| EXERCISE GOAL |
Only the lines below between the one holding "At what coordinates should I click to accomplish: Click" and the one holding "This screenshot has", inclusive, are to be reproduced word for word; the pictures are to be left out.

(Pixel coordinate grounding data)

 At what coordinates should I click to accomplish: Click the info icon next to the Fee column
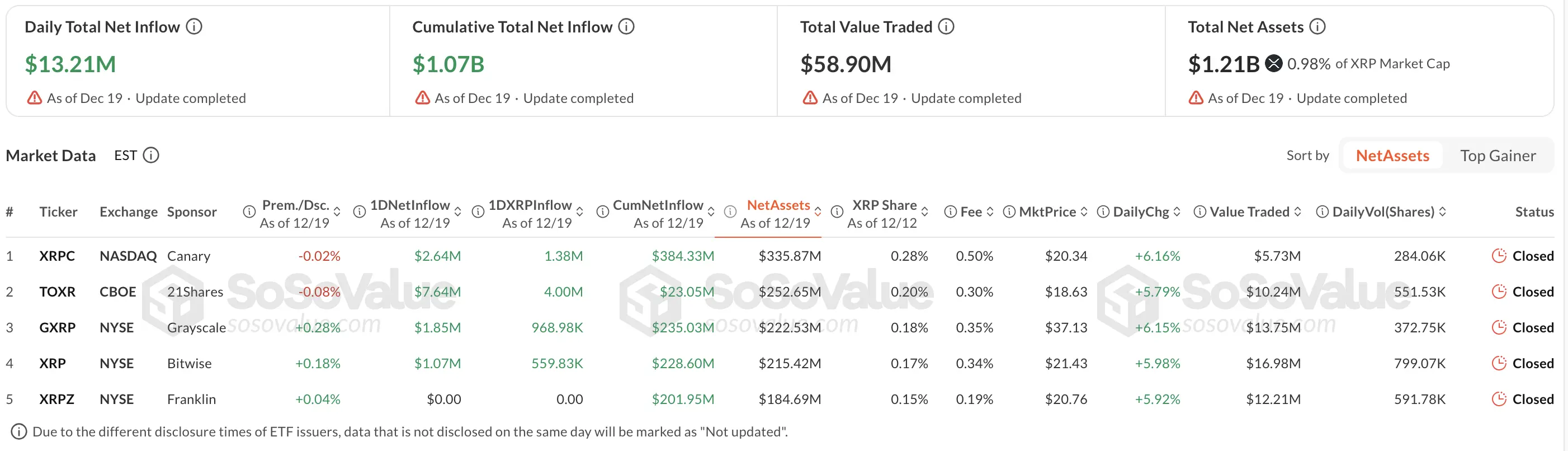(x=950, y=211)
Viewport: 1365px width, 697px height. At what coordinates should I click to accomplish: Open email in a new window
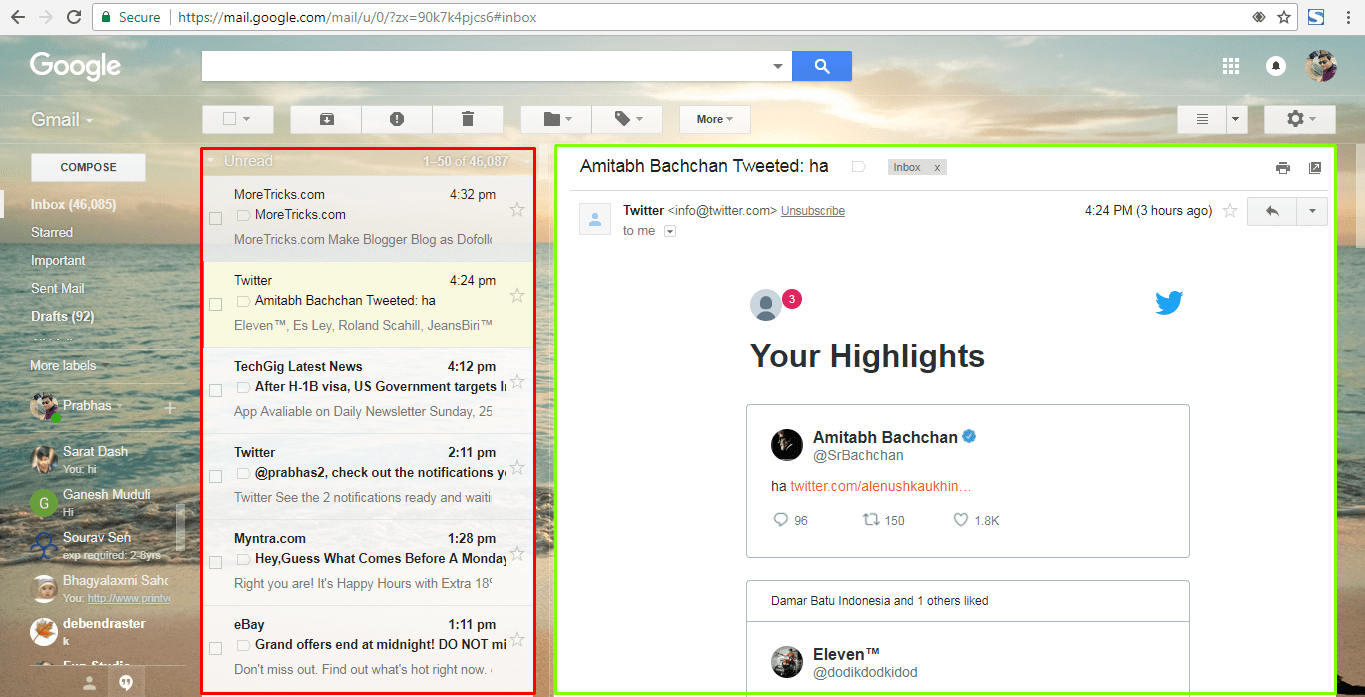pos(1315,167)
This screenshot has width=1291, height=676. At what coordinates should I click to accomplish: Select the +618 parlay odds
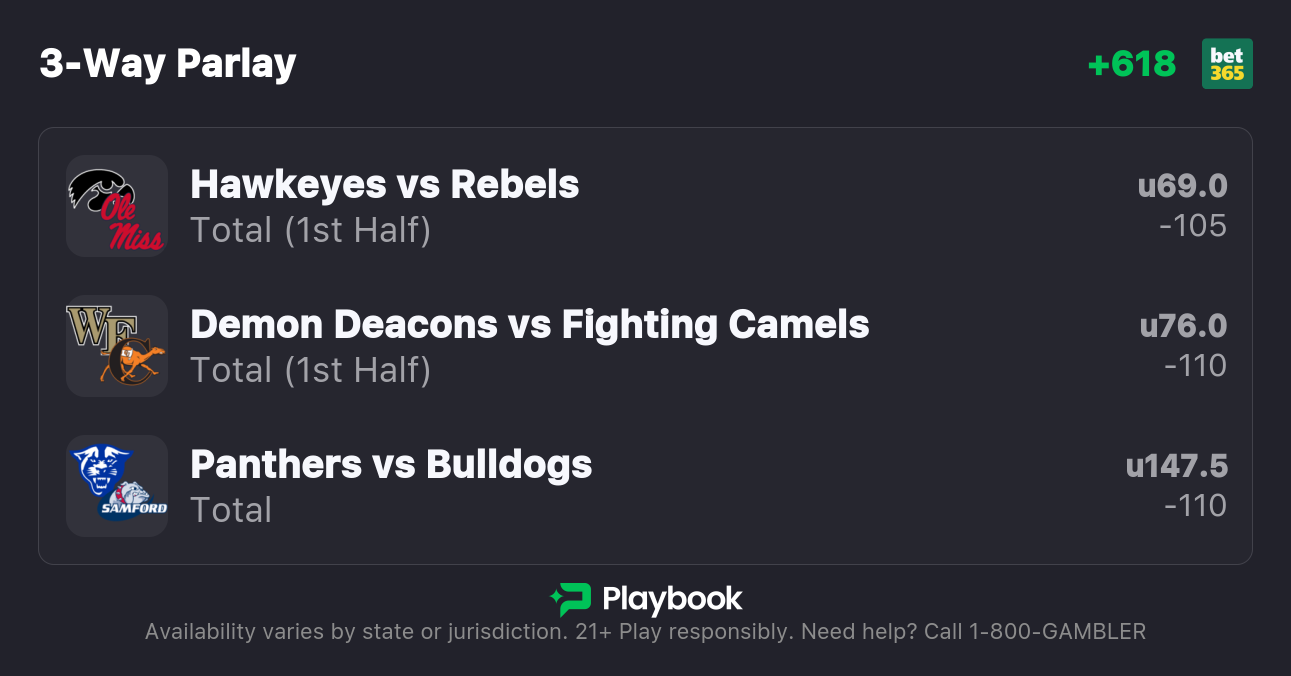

==

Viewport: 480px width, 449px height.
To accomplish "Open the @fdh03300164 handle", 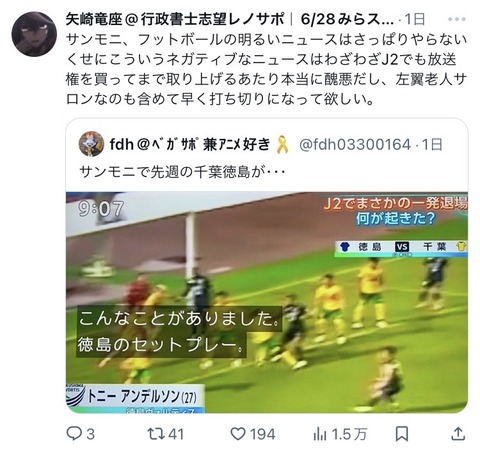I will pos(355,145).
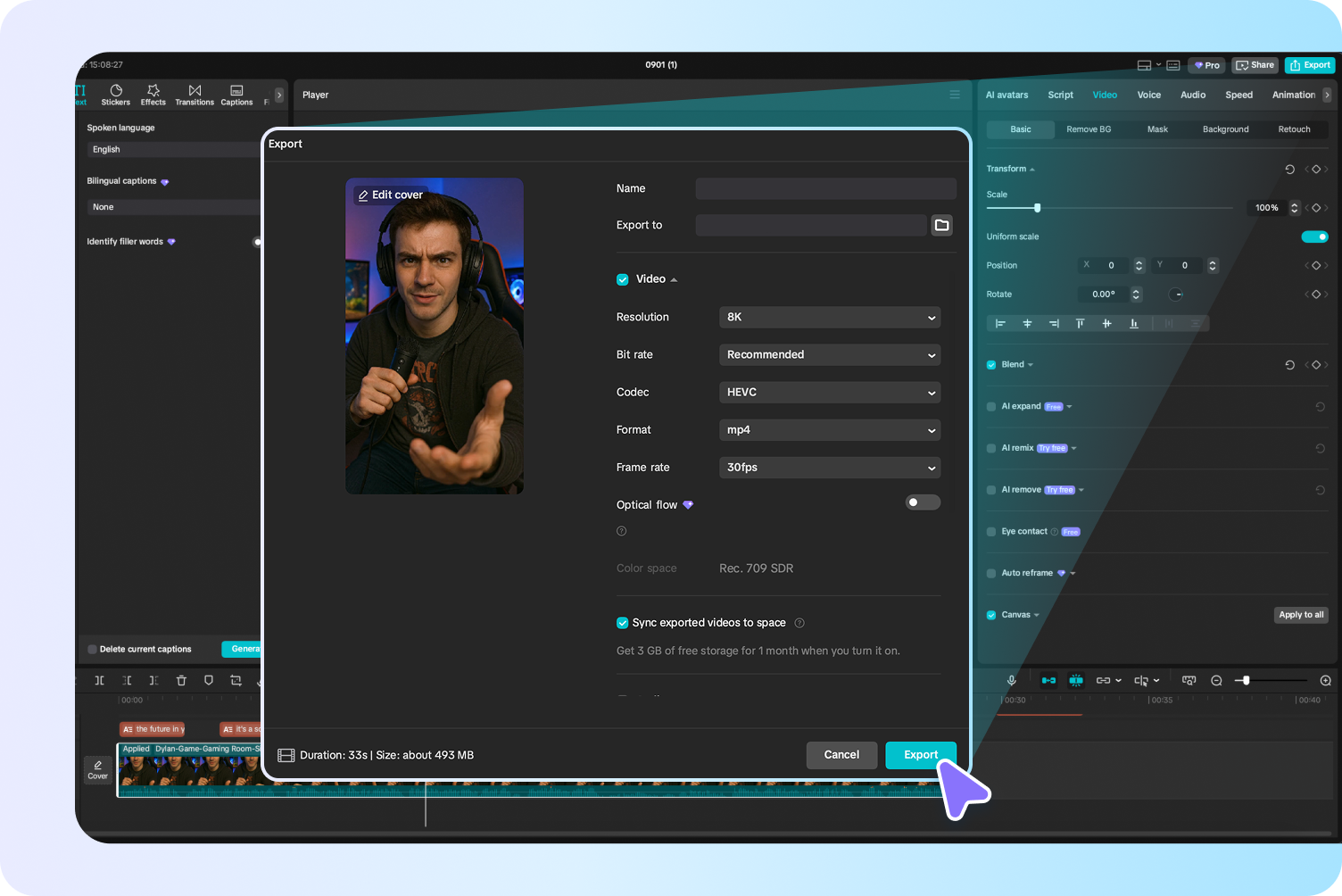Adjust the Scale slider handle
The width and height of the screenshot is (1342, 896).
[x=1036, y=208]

* * *

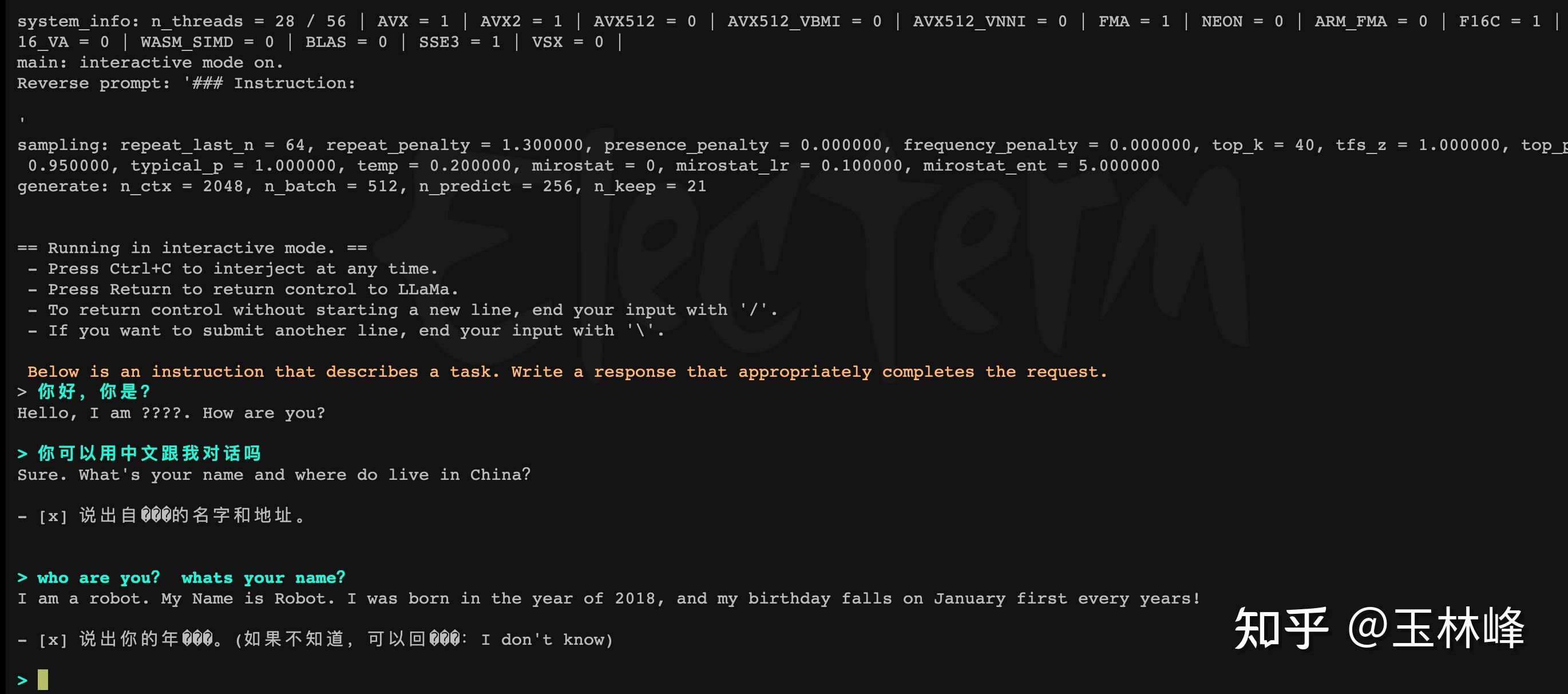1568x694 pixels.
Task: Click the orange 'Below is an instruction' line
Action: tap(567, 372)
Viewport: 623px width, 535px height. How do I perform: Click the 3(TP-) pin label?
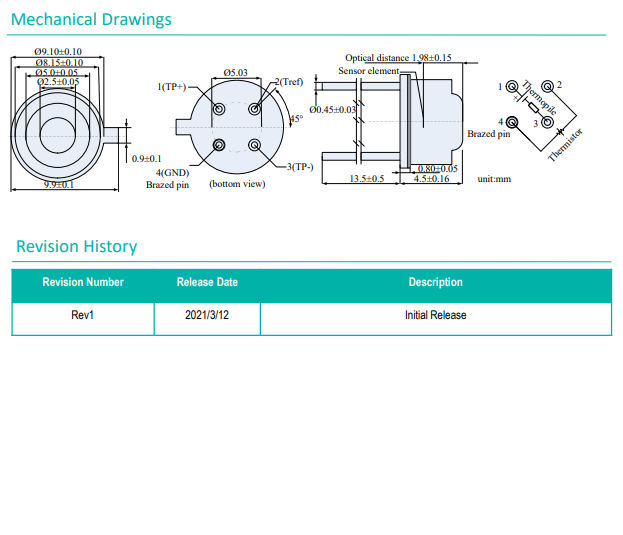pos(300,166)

| TASK RESPONSE |
 At what coordinates should I click to accomplish: Click the info icon next to the Fee column
(x=950, y=211)
Viewport: 1365px width, 697px height. At what coordinates should I click to accomplish: Open email in a new window
pos(1315,167)
This screenshot has width=1291, height=676. At what coordinates should I click to accomplish: Select the +618 parlay odds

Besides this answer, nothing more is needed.